§ **Text segment**

I’ve tried both failure and success. When I built my first startup Human Zoo, everything went well until 2001 — at which point we lost our largest customer and shortly after, ran out of money. I was probably too young to run a company, too inexperienced and I made a lot of mistakes along the way for sure but I tried and I fought hard but it didn’t help. In 2001 we were out of options, we couldn’t extend credit or raise new funding and so there was only one option: bankruptcy.
Well that’s part of startup life, right? Just go out and try again?
Not quite. See I lived in Denmark and in Denmark you don’t just go bankrupt. It haunted me for 10 years, not just financially, but also mentally. People I knew would avoid me, my parents would avoid talking about it at parties, I was branded a failure. Even 10 years later, running Tradeshift, I would still get skeptical questions that referred to those early days.
But this is not really a story about me. Instead it’s about something fundamentally wrong with Danish startup culture — or maybe just Danish culture. We don’t celebrate success; we just see it as a failure waiting to happen and when people fail, we can’t wait to kick them when they’re down.
Recently, my friends at AppHarbor had to make a tough move: close down their Danish branch with three employees or close down the entire company. They were still growing, had an increasing customer base and revenue stream, but it was just wasn’t happening fast enough and they soon knew they would run out of money before reaching break-even.
They made a very tough move; they made the Danish branch go bankrupt, even though the employees offered to work for free (under Danish employment law, employees would not be protected in such a case.) The result
was that the Danish authorities (by extension tax payers), other Danish companies collectively got stuck picking up the bill of 3 months pay for the developers and some creditors are owed money.

§ **Tasks to complete**
(a) Check each statement against the passage on startup bankruptcy in Denmark: (i) the writer's first startup was named Tradeshift; (ii) AppHarbor's employees offered to work without pay; (iii) AppHarbor's Danish branch had five employees. Answer yes or no for each, and quote the words from the passage that settle it.
(b) Carry on the passage on startup bankruptcy in Denmark, starting after its final sentence.

Records from a collection:
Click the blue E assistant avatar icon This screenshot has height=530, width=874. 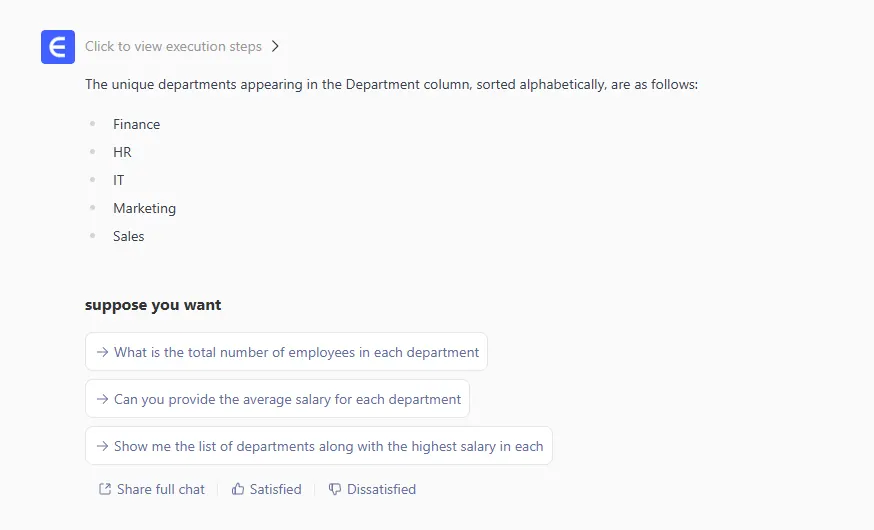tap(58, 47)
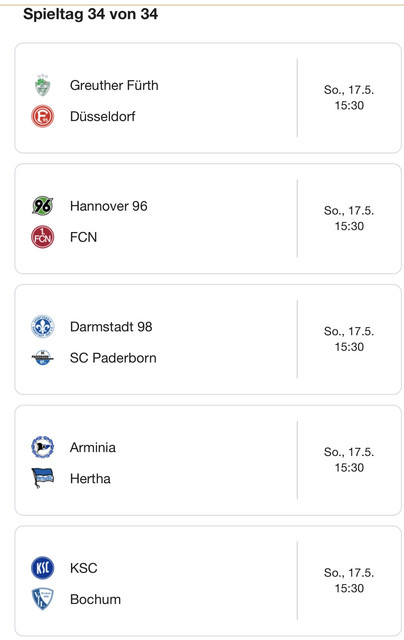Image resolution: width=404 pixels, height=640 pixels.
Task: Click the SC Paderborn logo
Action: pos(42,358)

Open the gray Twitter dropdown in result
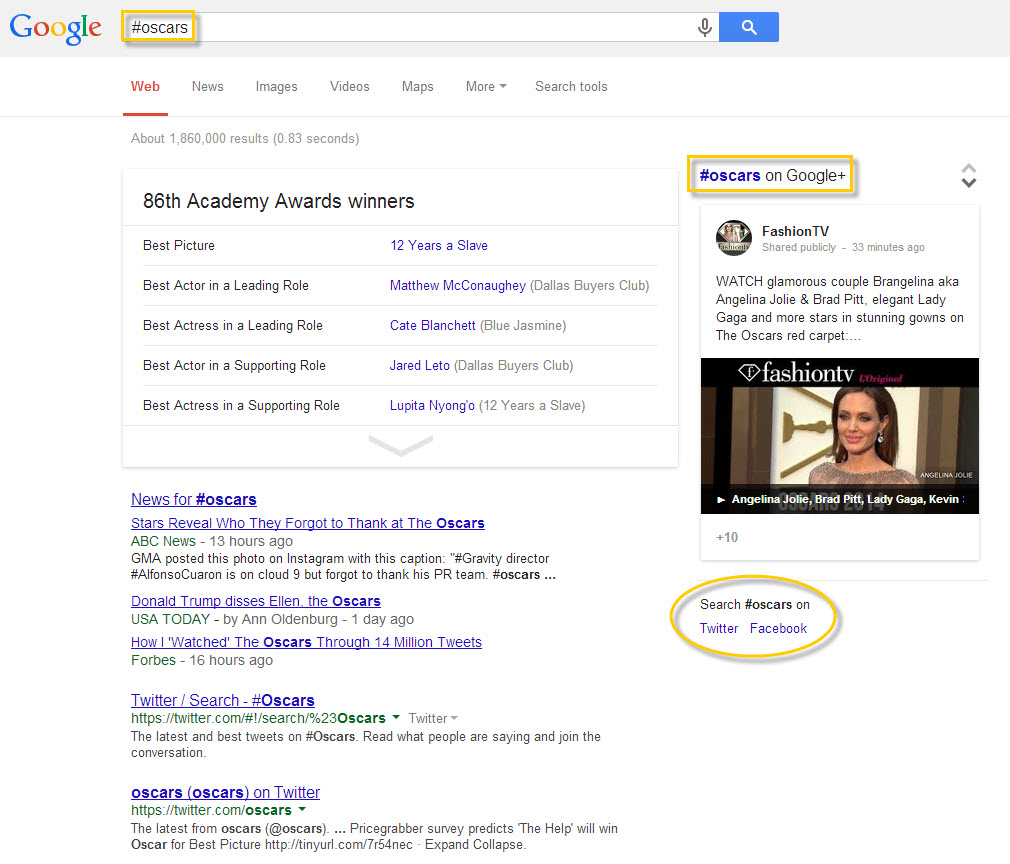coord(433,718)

§ **Answers to each task**
(a)
(i) No: "When I built my first startup Human Zoo"
(ii) Yes: "even though the employees offered to work for free"
(iii) No: "close down their Danish branch with three employees"

(b)
Was this a pretty move? No. Does this move have some bad karma? Yes. Did they somewhat exploit the system? Yes. But did they save their company? Yes!
What happened next was unfortunately predictable: the Danish startup scene exploded with scorn. The co-founder of 23 Video wrote this blog post, quoting:
“but it’s a symptom of a problem, a symptom of startup chic infecting us. There is honor and character in how we succeed and how we fail, and AppHarbor reflects poorly on the Danish startup community.”
The CTO of another Danish startup (who just got funded through Dave McClure’s 500 Strong – which I think is awesome) wrote this post , which I’m quoting from too:
Rumours had been going around for a while before this, that the heavily funded Y-Combinator alumni company, who’re supposed to be the Heroku of .NET, was not doing as well as expected. This is probably in part caused by the fact that selling hip cloud services to the enterprise, which traditionally uses .NET and Java based solutions, is a little more difficult than selling a hosted Ruby on Rails environment to young developers without a mortgage and thus also no concept of risk aversion — or “nobody ever got fired for buying IBM equipment.”
It’s interesting that it’s not outsiders, or even journalists ripping AppHarbor apart. In fact, not even the employees that were fired (who offered to work for free, because they believe in the idea) but fellow startup founders.
Nick basically states that he never believed in their business model and always found it hard to see how they would succeed. Steffen, who is a co-founder himself, called them “startup-chic”. There seems to be a good portion of jealousy at play here, with telltale use of phrases like “heavily funded.” Since when has 1.4M USD meant strongly funded?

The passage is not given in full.